Ma a Rimini siamo pronti per la grigliata di procione?
30 Novembre 2019 / Lia Celi
Avete presente quelle creaturine simpatiche e pucciose che sembrano uscite da un cartone animato per bambini o dalle ceste dei peluche degli asili nido, con gli occhietti furbetti, il musino irresistibile e una coda birichina, che all’inizio ti fanno sdilinquire di tenerezza ma quando te li metti in casa te la distruggono in mezza giornata, per non parlare della puzza devastante?
Lo pseudo cucciolo esotico adottato in vacanza da turisti incauti, che al ritorno gli ammazza il gatto e distrugge l’arredamento, finché il veterinario rivela che si tratta di un ferocissimo ratto oppure di un diavolo della Tasmania, è un classico delle leggende metropolitane.
In realtà è l’adattamento miniaturizzato e domestico di eventi realmente avvenuti. L’introduzione di specie animali esotiche in un ecosistema in cui non erano previste ha causato vere e proprie catastrofi: l’esempio più famoso è la piaga dei conigli in Australia.
Nel 1859 un allevatore lascia liberi nel bush dodici coniglietti selvatici perché i gentiluomini britannici possano dedicarsi alla caccia, come nella brughiera dell’Inghilterra nativa. Dove però ci sono volpi, parassiti e inverni freddi che tengono sotto controllo la proliferazione dei roditori; niente di tutto questo esiste agli antipodi.

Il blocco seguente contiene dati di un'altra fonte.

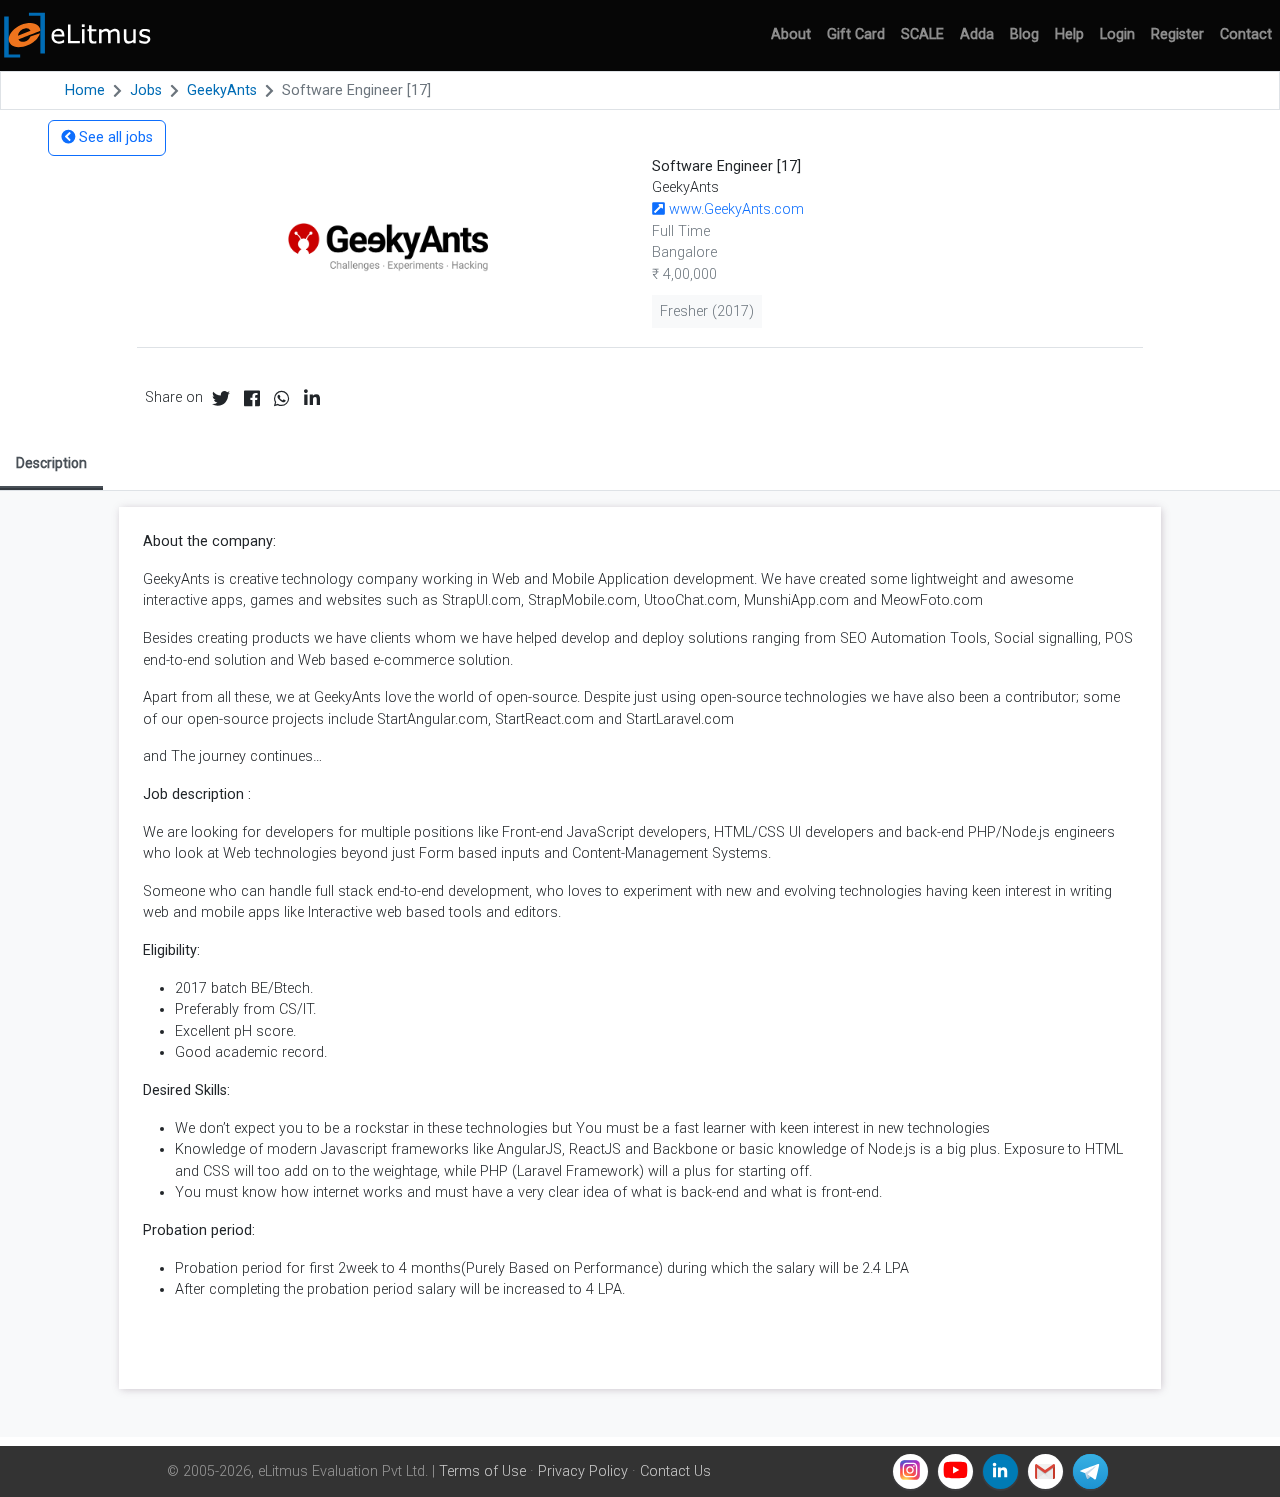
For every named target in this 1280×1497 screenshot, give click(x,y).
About (791, 34)
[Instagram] (910, 1471)
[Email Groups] (1045, 1471)
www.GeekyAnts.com (734, 209)
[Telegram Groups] (1090, 1471)
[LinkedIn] (1000, 1471)
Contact (1246, 34)
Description (51, 463)
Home (85, 90)
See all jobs (114, 137)
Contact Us (675, 1471)
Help (1069, 34)
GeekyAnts (222, 90)
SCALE (922, 34)
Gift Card (856, 34)
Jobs (146, 90)
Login (1117, 34)
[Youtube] (955, 1471)
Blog (1024, 34)
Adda (977, 34)
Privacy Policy (583, 1471)
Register (1177, 34)
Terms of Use (482, 1471)
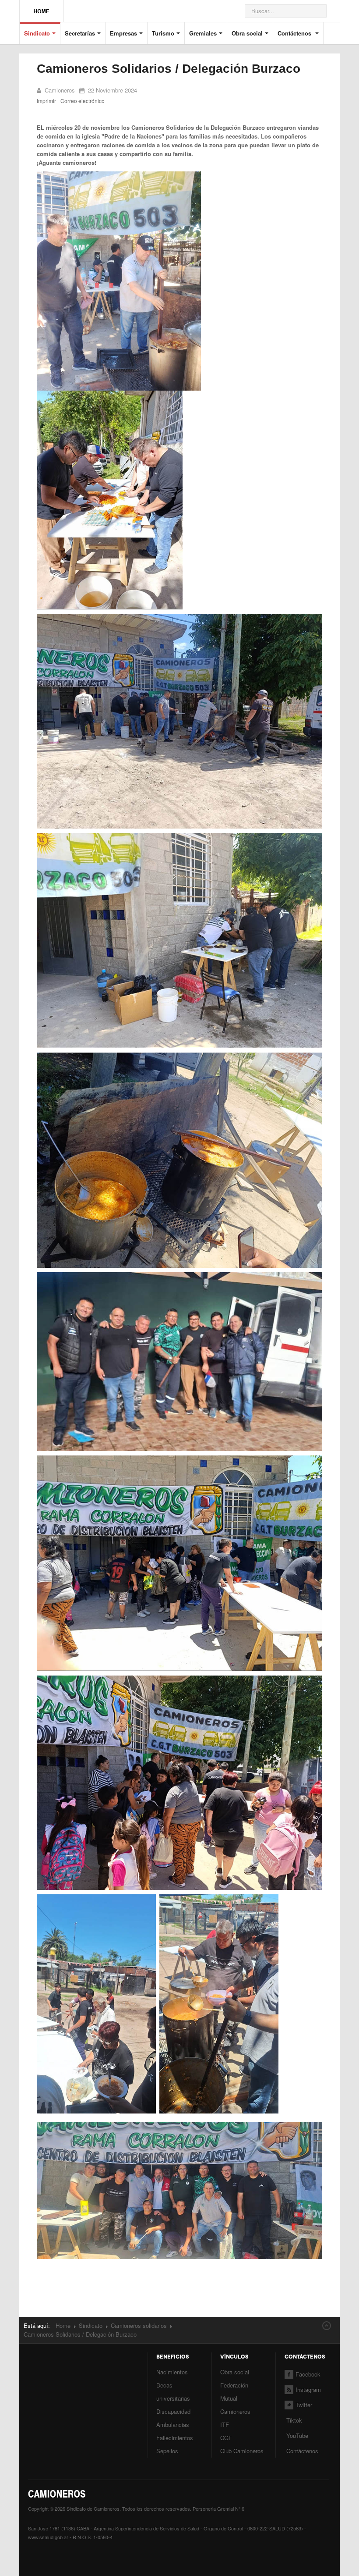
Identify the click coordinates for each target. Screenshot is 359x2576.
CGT (226, 2438)
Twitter (304, 2405)
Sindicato (37, 33)
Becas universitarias (173, 2391)
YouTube (296, 2435)
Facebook (308, 2374)
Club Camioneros (242, 2451)
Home (63, 2325)
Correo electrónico (82, 100)
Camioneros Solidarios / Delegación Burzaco (168, 68)
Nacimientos (172, 2372)
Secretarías (80, 33)
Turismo (163, 33)
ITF (224, 2424)
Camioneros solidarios (139, 2325)
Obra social (247, 33)
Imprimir (46, 100)
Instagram (308, 2389)
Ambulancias (172, 2424)
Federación (234, 2385)
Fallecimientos (174, 2438)
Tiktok (294, 2420)
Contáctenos (295, 33)
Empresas (123, 33)
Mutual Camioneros (235, 2405)
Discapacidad (173, 2411)
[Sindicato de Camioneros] (41, 7)
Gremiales (203, 33)
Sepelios (167, 2451)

Risultato, dopo dieci anni l’Australia è un’immensa conigliera, e anche se vengono cacciati due milioni di conigli all’anno, il loro numero non cala. Quello che cala drammaticamente, invece, è la biodiversità, perché i conigli divorano fino all’estinzione migliaia di specie vegetali, con danni irreparabili per la fauna locale e per le condizioni del suolo.
Nel Novecento la natura ci prova a dare una regolata al surplus di conigli a modo suo, sviluppando epidemie che sterminano fino al novanta per cento degli esemplari. Ma quel dieci per cento superstite ricomincia a figliare a tutta birra, e i discendenti sono molto più resistenti ai virus.

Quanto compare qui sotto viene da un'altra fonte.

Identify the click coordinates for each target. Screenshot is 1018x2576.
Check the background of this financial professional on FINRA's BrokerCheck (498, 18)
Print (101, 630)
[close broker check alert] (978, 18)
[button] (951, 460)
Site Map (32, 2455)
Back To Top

Il lato positivo è durante la Depressione degli anni Trenta la sovrabbondanza di carne di coniglio salva gli australiani dal deperimento – difatti quelli che vengono a combattere in Italia nella seconda guerra mondiale sono tutti bei ragazzoni alti e robusti.
Ma, settant’anni dopo, l’Australia è ancora alle prese con conigli praticamente invulnerabili. Adesso è il governo a diffondere periodicamente virus sterminatori creati appositamente: l’ultimo intervento risale al 1996, con il potente calcivirus, che ne ha uccisi a milioni, senza peraltro risolvere il problema.
Quando si conosce la storia dei conigli australiani, la notizia dei procioni che stanno proliferando in Valmarecchia diventa più preoccupante. Graziosi animaletti d’oltreoceano dal look disneyano, adorabili nei documentari e in certi video in cui si intrufolano nelle case portando un simpatico scompiglio, ma hai visto mai che qui in Romagna trovano la terra promessa, senza grizzly né freddo pungente, e crescendo e moltiplicandosi ci desertificano le colline?
Almeno il coniglio si può fare in porchetta o alla cacciatora. Ma sul procione la nostra tradizione culinaria non ci soccorre. A Detroit c’è chi caccia i procioni di città e vende la carne casa per casa. Pare abbia un sapore simile al tacchino, ma più grasso. Presto potremmo trovarcelo nella grigliata in trattoria. Siamo pronti?